2.3 The Read Filtering Algorithm

An additional tool available via SequelTools is the Read Filtering tool. This tool provides the user a filtering functionality and requires both scraps files and subreads files to function. Filtering can be done using one or more of the following criteria: 1) minimum CLR length, 2) having at least one complete pass of the DNA molecule through the polymerase, or 3) normal adapters for scraps. The latter two criteria apply only to scraps files, and are recommended for most downstream analyses involving scraps files. Filtering by minimum CLR length takes input BAM format subreads and scraps files and yields files with only CLRs having a total length, including all provided scraps, greater or equal to the threshold value provided by the user. Filtering by complete passes of the DNA molecule takes input BAM format subreads and scraps files and creates an output containing only scraps reads with at least one full pass of the DNA molecule through the polymerase. Filtering by normal scraps adapters takes BAM format subreads and scraps files as input and creates an output with only normal scraps adapters, defined as having a ZMW classification annotation of ‘N’ for ‘normal’ and a scrap region-type annotation of ‘A’ for ‘adapter’ (Biosciences, 2019a).

The Read Filtering tool starts by using Samtools to convert BAM sequence files to SAM format (Figure 1). Then the SAM files are processed with a Python script. Python first extracts coordinates from scraps and subreads files. Next, if filtering by CLR length, CLRs are assembled from subreads and scraps coordinate data, CLR lengths are calculated, and CLR IDs are stored that do not pass the minimum length threshold. If filtering by CLR length the subreads input file is iterated through again and only reads containing CLRs that pass the minimum length threshold are written to a new output file. If filtering by either the number of passes of the DNA molecule or normal scraps adapters, the scraps file is then iterated through again and only reads containing information indicating they pass all chosen scraps thresholds are written to a new output file. Lastly, upon the user’s request, the Read Filtering tool will convert the output files to BAM format using Samtools.

2.4 Using The Quality Control Tool

The QC tool requires only two arguments: ‘-u’ and ‘-t’. In its most basic form with scraps files it looks like so:

bash SequelTools.sh -t Q -u subFiles.txt -c scrFiles.txt or without scraps files: bash SequelTools.sh -t Q -u subFiles.txt

Where the ‘-t’ argument tells SequelTools which tool to use, in this case ‘Q’ for the Quality Control tool and subFiles.txt and scrFiles.txt are file-of-filename files containing the names of subreads and scraps BAM files, respectively, with one name per line. While ‘-u’ and ‘-t’ are the only required arguments, the user can choose from other arguments including the number of threads to use for running Samtools, whether to keep intermediate files, and how many read groups and plots are desired. The summary statistics table as well as all plots, except the read length histograms and frequency plots, present the data from all SMRTcells together.
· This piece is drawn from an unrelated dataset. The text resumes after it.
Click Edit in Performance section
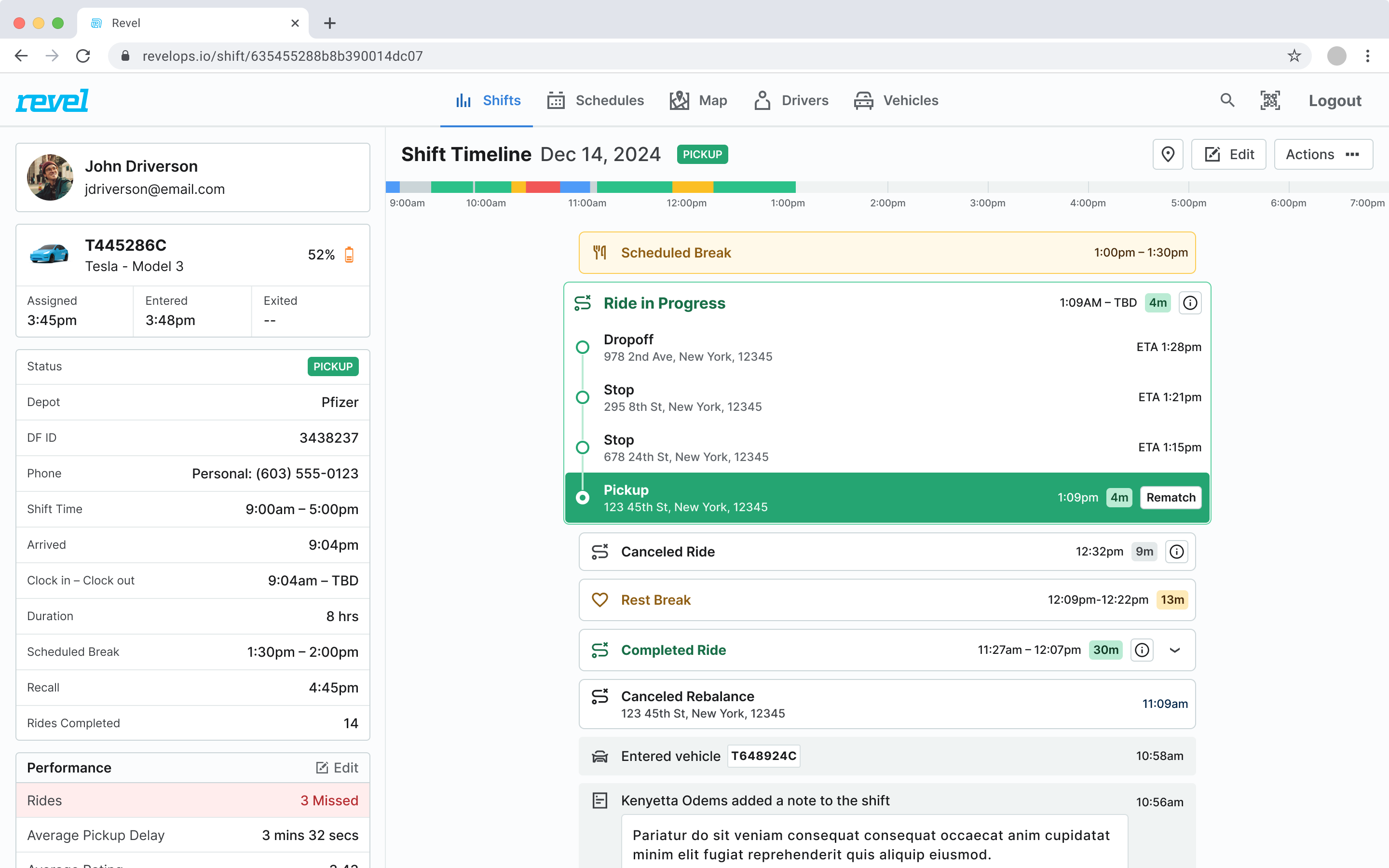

For read length histograms and frequency plots, separate files are generated for each SMRTcell with either one plot per group for histograms or one plot total for frequency plots.

While the summary statistics table is always produced, the user can request more or fewer plots based on their needs. The full suite of plots with scraps files includes barplots of A) N50s, B) L50s, C) total bases, and D) read length; frequency plots of E) subreads per subedCLR, and F) adapters per CLR; boxplots of G) subread lengths and H) subedCLR lengths; and I) ZOR and J) PSR plots (Figure 4). The user can also request an intermediate (A,C,G,H,I, & J) or basic (A & C) suite of plots. Without scraps files, the full suite of plots is A,B,C,D,G,I, & J, the intermediate collection is A,C,G,I, & J, and the basic set is A & C (Figure 1). With or without scraps the intermediate selection of plots is default.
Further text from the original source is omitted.